_DESCRIPTION OF THE TASK_: Change "sidebar logo" to "header logo" in the lines from the one with "Switch to the Blocks tab" to the one with "point(13,13)", and write those lines out again with nothing else altered and the pictures left out.
— BEGIN DATASET RECORDS —
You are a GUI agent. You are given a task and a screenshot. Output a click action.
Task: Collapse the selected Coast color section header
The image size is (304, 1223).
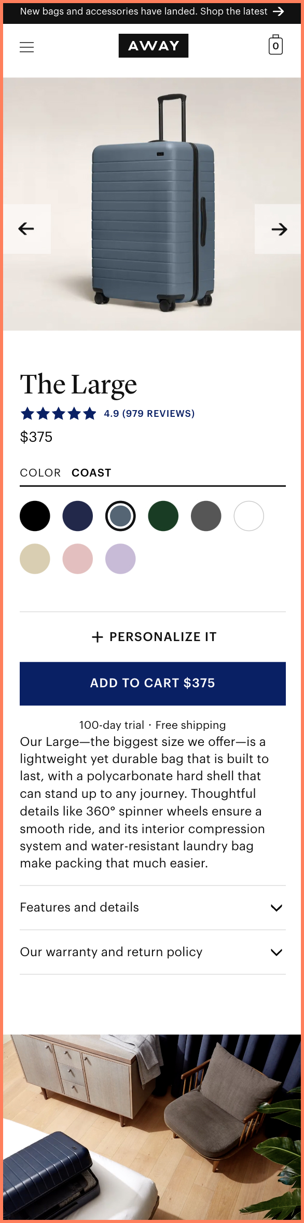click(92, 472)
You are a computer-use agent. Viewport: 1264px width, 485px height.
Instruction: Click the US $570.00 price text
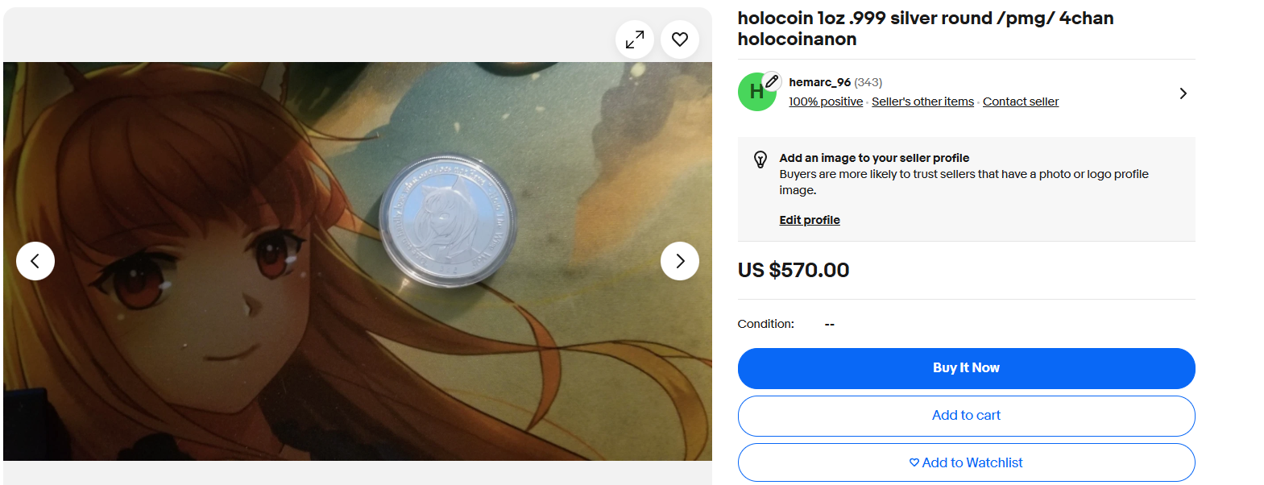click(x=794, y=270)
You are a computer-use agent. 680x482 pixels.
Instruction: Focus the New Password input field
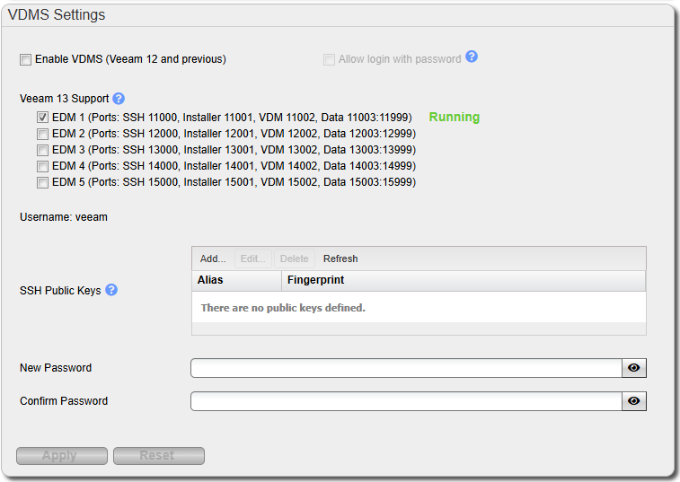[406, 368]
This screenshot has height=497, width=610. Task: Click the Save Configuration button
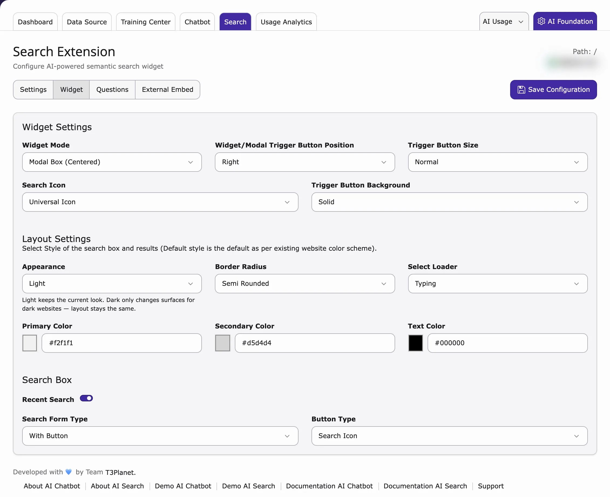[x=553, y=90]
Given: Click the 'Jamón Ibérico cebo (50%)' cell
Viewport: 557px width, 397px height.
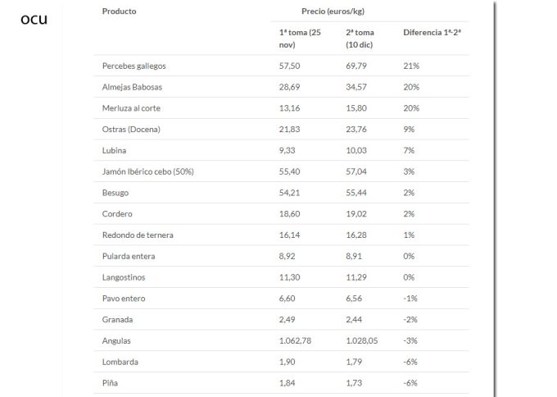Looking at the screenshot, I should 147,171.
— END DATASET RECORDS —
— BEGIN DATASET RECORDS —
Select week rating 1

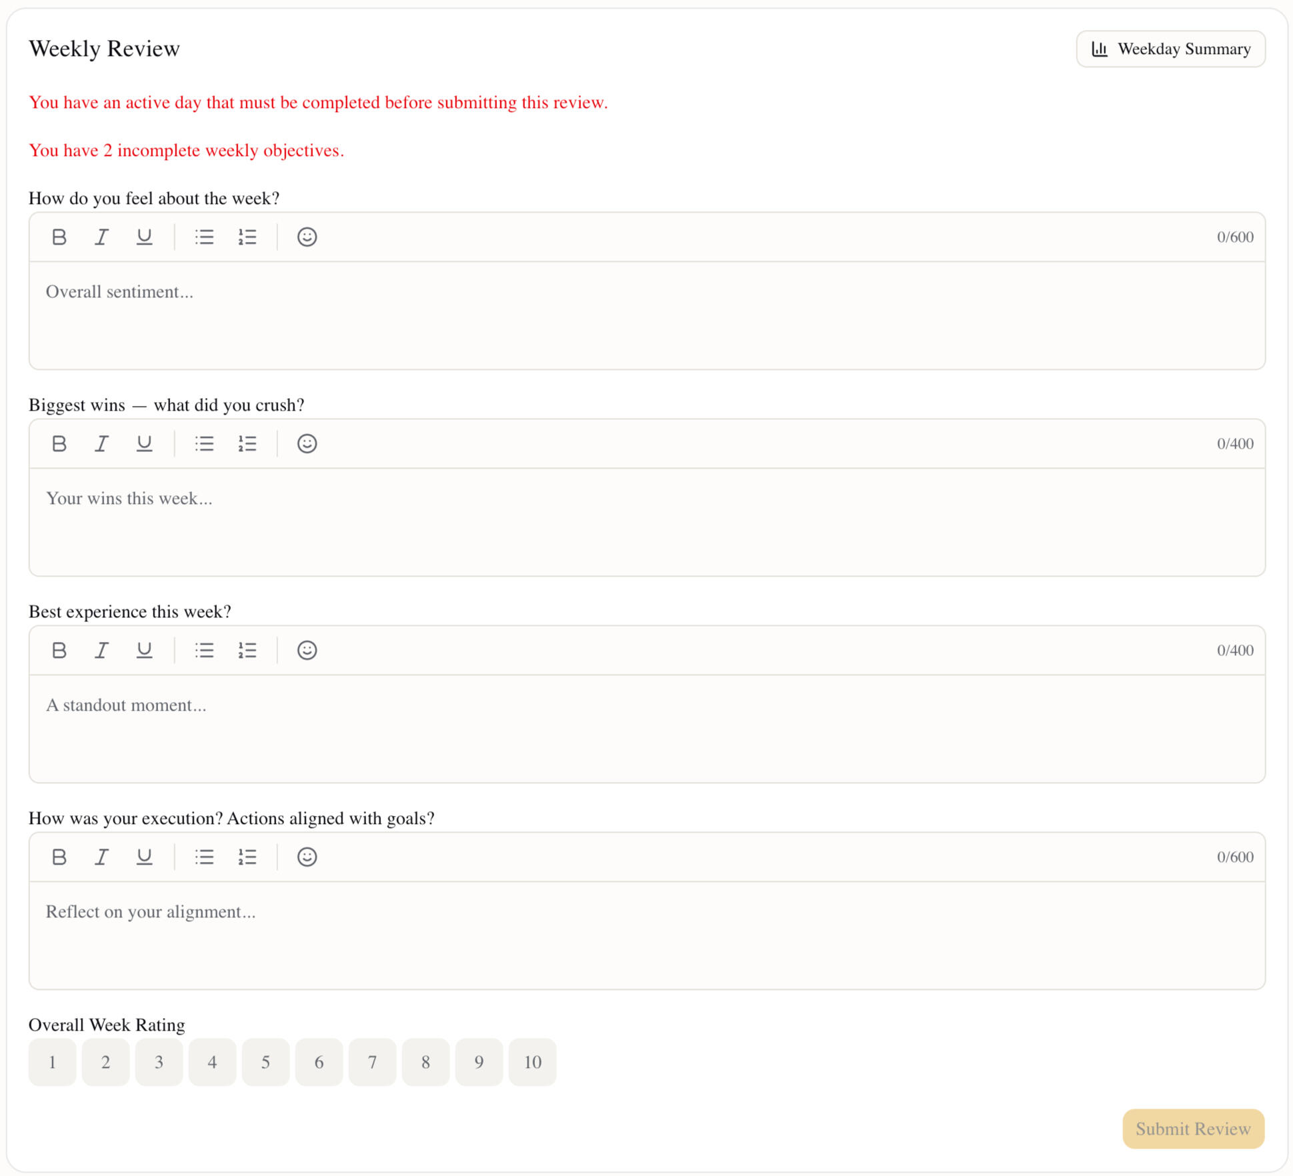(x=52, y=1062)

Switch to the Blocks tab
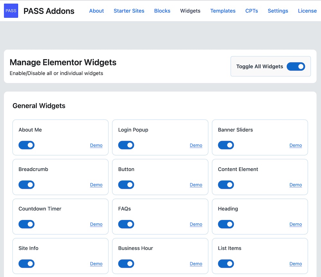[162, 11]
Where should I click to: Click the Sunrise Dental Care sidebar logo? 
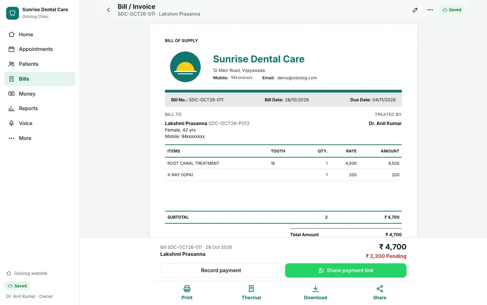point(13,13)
— END DATASET RECORDS —
— BEGIN DATASET RECORDS —
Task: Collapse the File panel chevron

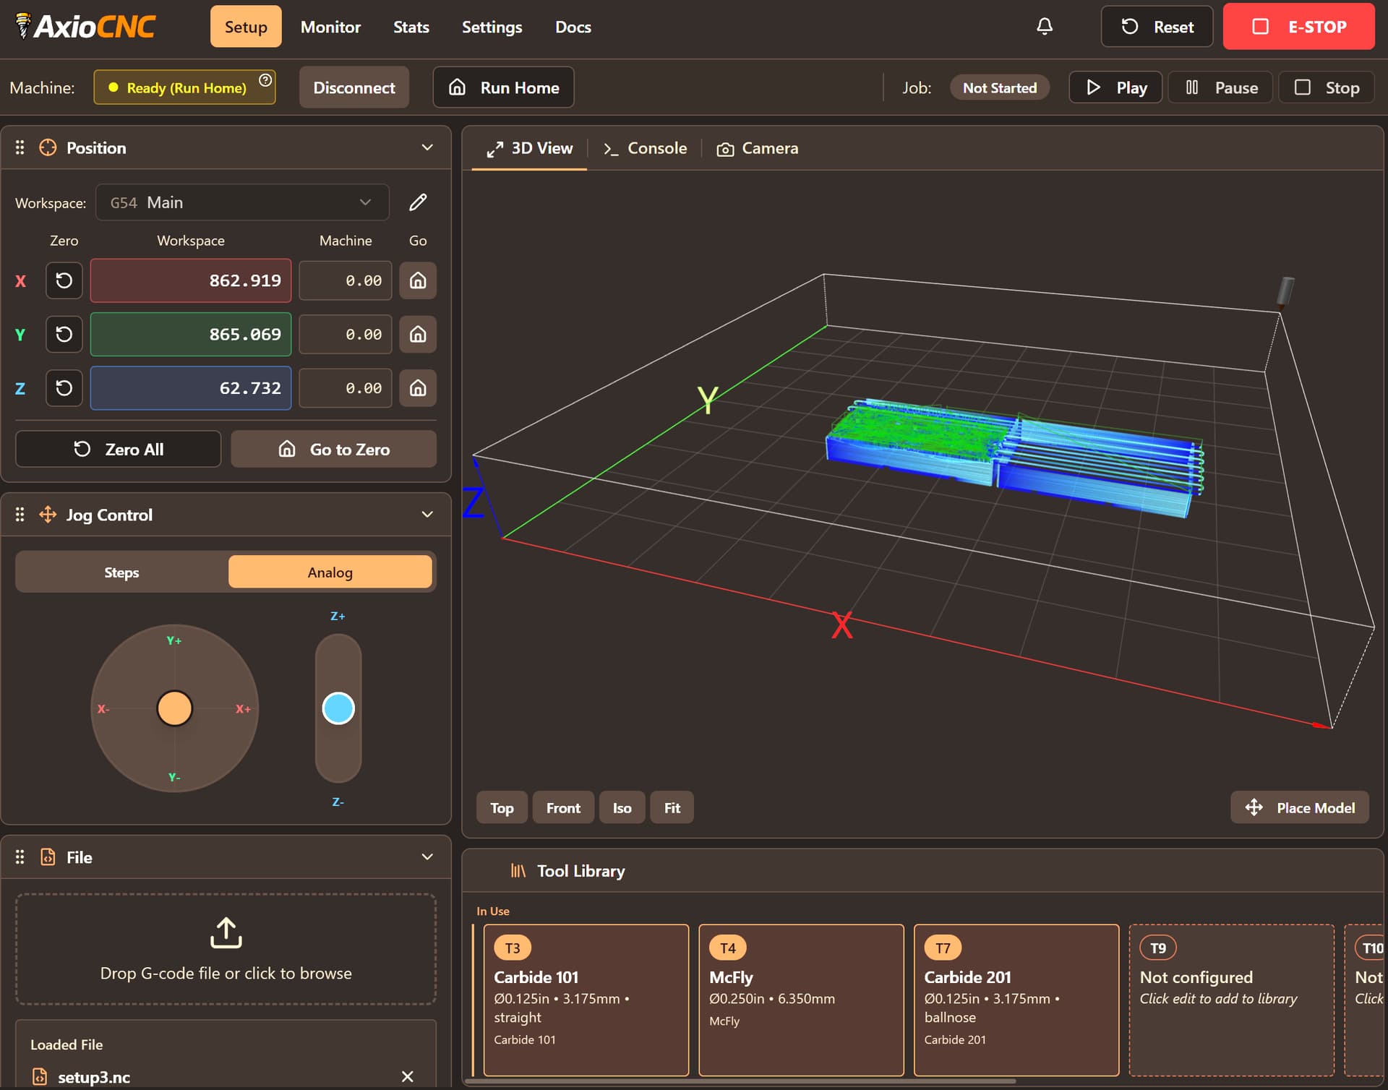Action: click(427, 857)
— END DATASET RECORDS —
_RESPONSE BELOW_:
Switch to the Blocks tab
[162, 11]
Where should I click to: Click the Sunrise Dental Care header logo? 
point(13,13)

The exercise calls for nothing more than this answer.